The International Atomic Energy Agency in Vienna based its new and damning findings partly on 18 intelligence documents submitted by the United States, and now accuse Tehran of willful lack of cooperation. Iran dismissed the documents as forged or fabricated.
DEBKAfile reports that the documents came from materials contained in a laptop stolen from one of the heads of Iran’s nuclear program in Tehran in late 2006 by Iranian dissidents. It was passed to the CIA. Despite this evidence of an ongoing nuclear weapons program, sixteen US intelligence agencies, including the CIA, combined last year to announce this program was suspended in 2003.
Even the nuclear watchdog’s director Mohammed ElBaradei, who often meets the Iranians halfway, has concluded that Iran’s nuclear activities are of “serious concern” and require “substantial explanations.” which Tehran has refused to offer.

# Dataset records:
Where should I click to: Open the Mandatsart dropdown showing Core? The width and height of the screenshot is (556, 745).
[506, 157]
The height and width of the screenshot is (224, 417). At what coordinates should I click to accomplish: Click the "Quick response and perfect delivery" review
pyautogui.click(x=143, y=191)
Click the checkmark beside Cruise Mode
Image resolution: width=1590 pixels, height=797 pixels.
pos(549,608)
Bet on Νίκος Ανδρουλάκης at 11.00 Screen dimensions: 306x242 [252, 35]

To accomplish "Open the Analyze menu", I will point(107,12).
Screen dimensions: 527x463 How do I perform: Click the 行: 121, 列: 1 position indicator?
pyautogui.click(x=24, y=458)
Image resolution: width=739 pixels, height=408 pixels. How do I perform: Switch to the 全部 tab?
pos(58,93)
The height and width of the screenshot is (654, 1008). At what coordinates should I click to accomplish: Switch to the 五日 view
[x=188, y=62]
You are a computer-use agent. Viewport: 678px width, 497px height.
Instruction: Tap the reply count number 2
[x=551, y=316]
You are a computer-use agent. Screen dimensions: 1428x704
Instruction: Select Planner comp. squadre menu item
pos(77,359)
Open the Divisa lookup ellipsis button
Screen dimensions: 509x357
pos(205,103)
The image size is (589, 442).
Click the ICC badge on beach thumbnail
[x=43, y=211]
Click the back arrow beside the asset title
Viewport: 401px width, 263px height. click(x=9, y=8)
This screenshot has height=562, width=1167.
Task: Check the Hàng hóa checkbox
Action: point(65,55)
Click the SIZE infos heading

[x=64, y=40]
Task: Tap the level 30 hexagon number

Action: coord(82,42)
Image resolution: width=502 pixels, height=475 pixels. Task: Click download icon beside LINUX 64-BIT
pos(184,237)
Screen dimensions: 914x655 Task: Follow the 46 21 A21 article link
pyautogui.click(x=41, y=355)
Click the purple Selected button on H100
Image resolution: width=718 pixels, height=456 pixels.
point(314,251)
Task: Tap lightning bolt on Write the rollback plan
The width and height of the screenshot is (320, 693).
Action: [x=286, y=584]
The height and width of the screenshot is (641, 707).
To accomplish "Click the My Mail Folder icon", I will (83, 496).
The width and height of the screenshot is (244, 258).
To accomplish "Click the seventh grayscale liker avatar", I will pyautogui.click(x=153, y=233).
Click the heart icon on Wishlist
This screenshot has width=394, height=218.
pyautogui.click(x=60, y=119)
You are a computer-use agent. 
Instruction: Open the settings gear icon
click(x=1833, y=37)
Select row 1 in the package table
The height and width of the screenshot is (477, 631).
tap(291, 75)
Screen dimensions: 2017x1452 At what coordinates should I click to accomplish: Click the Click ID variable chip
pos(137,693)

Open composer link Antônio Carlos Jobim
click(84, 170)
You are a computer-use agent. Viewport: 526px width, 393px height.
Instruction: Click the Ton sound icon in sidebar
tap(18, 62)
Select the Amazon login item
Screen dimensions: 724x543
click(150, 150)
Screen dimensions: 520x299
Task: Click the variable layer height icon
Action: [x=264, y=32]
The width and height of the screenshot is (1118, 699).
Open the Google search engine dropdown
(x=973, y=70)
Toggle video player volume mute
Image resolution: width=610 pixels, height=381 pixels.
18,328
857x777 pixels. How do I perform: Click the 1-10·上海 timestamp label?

# What is expected:
Can you copy out the full text above on the IAEA's findings about Iran's nuclear program, word for word?

# Problem solution:
The International Atomic Energy Agency in Vienna based its new and damning findings partly on 18 intelligence documents submitted by the United States, and now accuse Tehran of willful lack of cooperation. Iran dismissed the documents as forged or fabricated.
DEBKAfile reports that the documents came from materials contained in a laptop stolen from one of the heads of Iran’s nuclear program in Tehran in late 2006 by Iranian dissidents. It was passed to the CIA. Despite this evidence of an ongoing nuclear weapons program, sixteen US intelligence agencies, including the CIA, combined last year to announce this program was suspended in 2003.
Even the nuclear watchdog’s director Mohammed ElBaradei, who often meets the Iranians halfway, has concluded that Iran’s nuclear activities are of “serious concern” and require “substantial explanations.” which Tehran has refused to offer.